===== Exercise text =====
In this case, the giant tumor of the prostate had invaded the posterior wall of the bladder, and its pathological features meet the diagnostic criteria of malignant GTs. Considering the rigorousness, it needs to be differentiated from the following diseases. First is prostate cancer, which mostly originated from the peripheral zone of the prostate gland and where the serum PSA is elevated and the immunohistochemical markers such as P50, PSA, and PAP are positive. Second is the prostate lymphoma (PL), which is rarely observed, too, and mostly occurs in relatively young patients. Heterogeneous lymphocytes arranged in sheets can be seen under the microscope, and immunohistochemical markers of lymphocyte origin are positive (16). Third is the small cell prostate neuroendocrine carcinoma (SCPC), which is another rare and highly aggressive malignant tumor. The tumor cells are small and round or short spindle-shaped and are focally positive for chromogranin A, CD56, and synaptophysin in immunohistochemistry and have a high Ki-67 proliferation index (17). This tumor lacks the expression of androgen receptors and does not secrete PSA (18). Fourth are the rhabdomyosarcoma tumors, which are characterized by soft tissue differentiation features. Tumor cells have abundant cytoplasm and positive expression of mesenchymal-derived immunohistochemical markers (19). Fifth are the perivascular epithelioid neoplasia (PEComas), which is also mesenchymal in origin, and the malignant ones have similar histological features to malignant GT (20). The immunohistochemical markers are usually strongly positive for HMB45, SMA, and TFE3 (21), but in this case, immunohistochemistry was negative for HMB45 and TFE3. Sixth is the bladder neck tumor. Cystoscopy showed that the prostate was protruded into the bladder. We resected part of the prostate tissue that protruded into the bladder and sent it for pathological examination; combined with the opinion of our MDT, the tumor was considered to have primary origin in the prostate.

There are no definite treatment protocols for malignant GTs of the prostate at present. We can refer to the treatment of GTs that occurred in other organs to make the therapy plan. Transurethral resection of bladder tumor (TURBt) is an effective method for benign (22) or undetermined malignant potential (23) GTs of the bladder. Malignant GTs are highly aggressive with poor prognosis. Shim et al. treated a patient with malignant GT of the bladder with a combination of TURBt and chemotherapy, whereas the patient died of pulmonary failure due to tumor metastasis 2 months after surgery (11). The optimal treatment of malignant GT remains undefined, and the current published literature only consists of individual case reports or series. In this case, the tumor had invaded the bladder; systemic and local therapy may be beneficial to some extent. We offered the patient the therapy options of radical prostatectomy combined with post-operative radiotherapy and chemotherapy, but the patient and his family refused additional treatment due to financial reasons. Further examination such as chest CT and bone scan can help us to clarify the clinical stage, confirm the presence of distant metastasis, and develop an individualized treatment plan. 18F-Fluorodeoxyglucose FDG PET/CT can help us to identify the primary site of a tumor. However, due to financial reasons, the patient and his family refused further examinations. Pathological examination of a portion of the prostate tissue sample obtained by diagnostic TURP and normal prostate tissue could not be identified in the tissue specimen provided. Thus, the tissue sample obtained by this method was abnormal, and the examination method needs to be improved and further examination performed to obtain a more accurate tissue condition. Thus, we did not have enough evidence to be certain that the tumor was considered to have primary origin in the prostate, which is the limitation of this case report.
===== Raw data =====
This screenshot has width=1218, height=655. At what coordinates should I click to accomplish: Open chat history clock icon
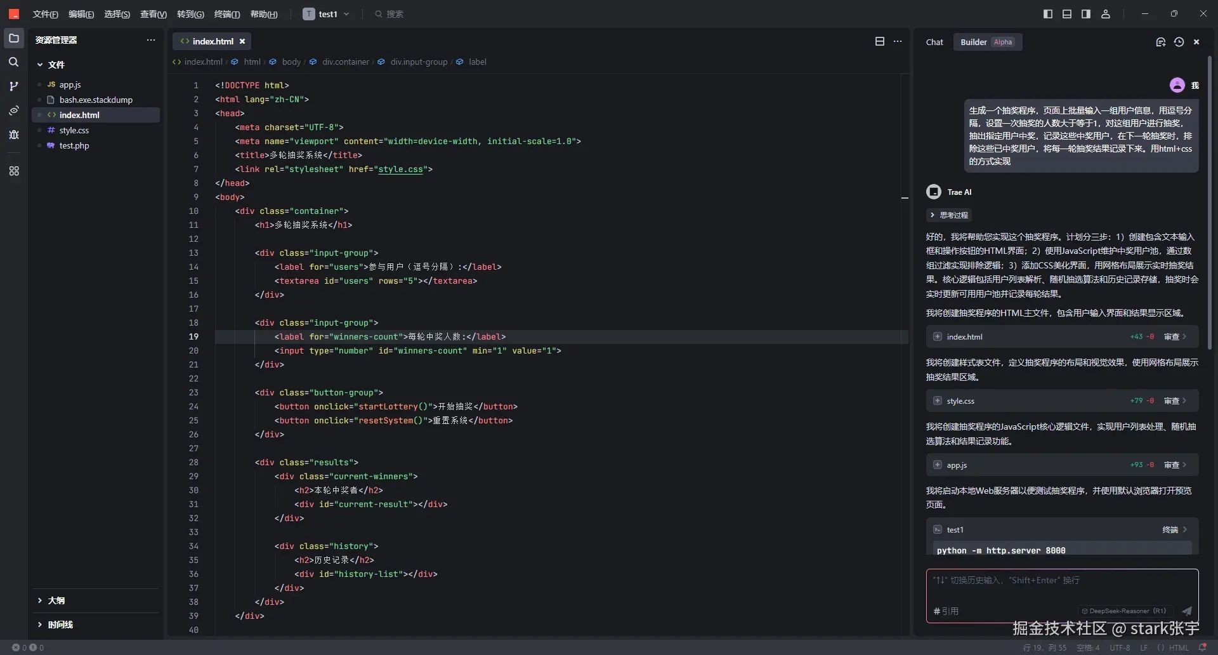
=====
**Required action 1**
Translate this sentence from the text on the malignant prostate tumor into Spanish: "There are no definite treatment protocols for malignant GTs of the prostate at present."
**Required action 2**
Please write the next part of the text on the malignant prostate tumor, picking up after its final sentence.

**Answer space 1**
Actualmente no existen protocolos de tratamiento definidos para los GT malignos de la próstata.

**Answer space 2**
In summary, this report reminds us that in case of irregular enlargement of the prostate with a normal serum PSA level, the possibility of malignant glomus tumor should be considered. For GT of the prostate, the clinical manifestations are non-specific, and pathological examination is the gold standard of diagnosis. It is important to involve multidisciplinary teams in the management of the disease. For early confined lesions in the prostate, radical prostatectomy is the preferred surgical procedure. For the cases in advanced clinical stage, the appropriate treatment scheme needs further study.

Data availability statement

The original contributions presented in the study are included in the article. Further inquiries can be directed to the corresponding authors.

Ethics statement

Ethical review and approval was not required for the study on human participants in accordance with the local legislation and institutional requirements. The patients/participants provided their written informed consent to participate in this study. Written informed consent was obtained from the relatives of patient for the publication of any potentially identifiable images or data included in this article.

Author contributions

ZS, SL, and FS obtained and analyzed the clinical data. ZS, CY, and HX wrote the manuscript. QX, BG, and LG designed and constructed the figures. JL and SL designed and supervised the study and edited the manuscript. All authors contributed to the article and approved the submitted version.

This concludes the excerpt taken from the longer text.